Print the passage of the final exam presentation assignment between "Be sure that" and "not as mathematical)", inclusive.

**DOCUMENT EXCERPT**.
===============
Final Exam Research Presentations
If I have seen further it is only by standing on ye shoulders of
[Isaac Newton in a Letter to Robert Hooke, dated
5 February 1675]
Goals and Objectives:
To complete the theme of what mathematics is,
you will choose a topic and see how mathematics relates to it.
We have spent time in the statistics segment showing diverse perspectives
as well as critically analyzing information. In this light it might seem
difficult to make progress in understanding
a topic or issue. However,
to flip this perspective, we will conclude the semester
by examining some of the
amazing mathematical breakthoughs that have already occurred and how they
have helped humanity.
You may work with at most one other person.
You will create an attractive and professional
two-page or three-page typed product (plus an annotated bibliography)
that explores the interesting and important mathematical connections.
Be sure that you research and include:
Here are two sample research products
Mathematics and Film by Kaitlyn Colucci (I especially liked the visual presentation and the deep connections to geometry. The connections to statistics and probability could have been even more in depth and replaced some of the timeframe elements that are not as mathematical)
===============
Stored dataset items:
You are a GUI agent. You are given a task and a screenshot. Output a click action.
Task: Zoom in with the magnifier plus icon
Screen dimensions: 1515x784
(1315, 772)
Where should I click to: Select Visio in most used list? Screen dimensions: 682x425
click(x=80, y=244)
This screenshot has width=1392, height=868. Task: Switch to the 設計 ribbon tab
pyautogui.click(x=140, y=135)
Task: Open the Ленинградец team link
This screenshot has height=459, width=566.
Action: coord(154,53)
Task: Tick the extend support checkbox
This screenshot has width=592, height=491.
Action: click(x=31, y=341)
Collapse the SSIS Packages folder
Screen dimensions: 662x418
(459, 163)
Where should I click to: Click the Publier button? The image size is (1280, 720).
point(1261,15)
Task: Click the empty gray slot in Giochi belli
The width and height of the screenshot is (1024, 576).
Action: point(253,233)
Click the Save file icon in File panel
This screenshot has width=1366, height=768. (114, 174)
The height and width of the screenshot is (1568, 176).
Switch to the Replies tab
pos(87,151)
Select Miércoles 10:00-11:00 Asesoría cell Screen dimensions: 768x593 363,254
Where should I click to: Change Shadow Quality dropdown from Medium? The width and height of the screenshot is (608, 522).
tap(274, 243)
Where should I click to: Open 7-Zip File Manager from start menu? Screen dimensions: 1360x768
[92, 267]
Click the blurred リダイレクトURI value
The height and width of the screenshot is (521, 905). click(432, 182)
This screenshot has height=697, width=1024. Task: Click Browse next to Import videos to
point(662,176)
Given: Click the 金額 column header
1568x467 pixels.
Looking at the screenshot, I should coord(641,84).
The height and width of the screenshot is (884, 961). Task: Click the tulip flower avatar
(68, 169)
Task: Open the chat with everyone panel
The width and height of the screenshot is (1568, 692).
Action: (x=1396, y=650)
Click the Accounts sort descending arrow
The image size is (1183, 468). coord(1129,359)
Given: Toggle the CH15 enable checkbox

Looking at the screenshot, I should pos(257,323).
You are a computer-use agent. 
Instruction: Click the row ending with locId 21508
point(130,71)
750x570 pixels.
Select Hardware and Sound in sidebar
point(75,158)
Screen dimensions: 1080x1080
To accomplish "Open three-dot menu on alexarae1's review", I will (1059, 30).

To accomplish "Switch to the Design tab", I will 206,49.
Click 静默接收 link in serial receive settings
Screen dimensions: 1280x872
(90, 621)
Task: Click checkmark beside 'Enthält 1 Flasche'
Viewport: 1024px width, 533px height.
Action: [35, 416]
===============
**TASK RESPONSE**.
Be sure that you research and include:
Here are two sample research products
Mathematics and Film by Kaitlyn Colucci (I especially liked the visual presentation and the deep connections to geometry. The connections to statistics and probability could have been even more in depth and replaced some of the timeframe elements that are not as mathematical)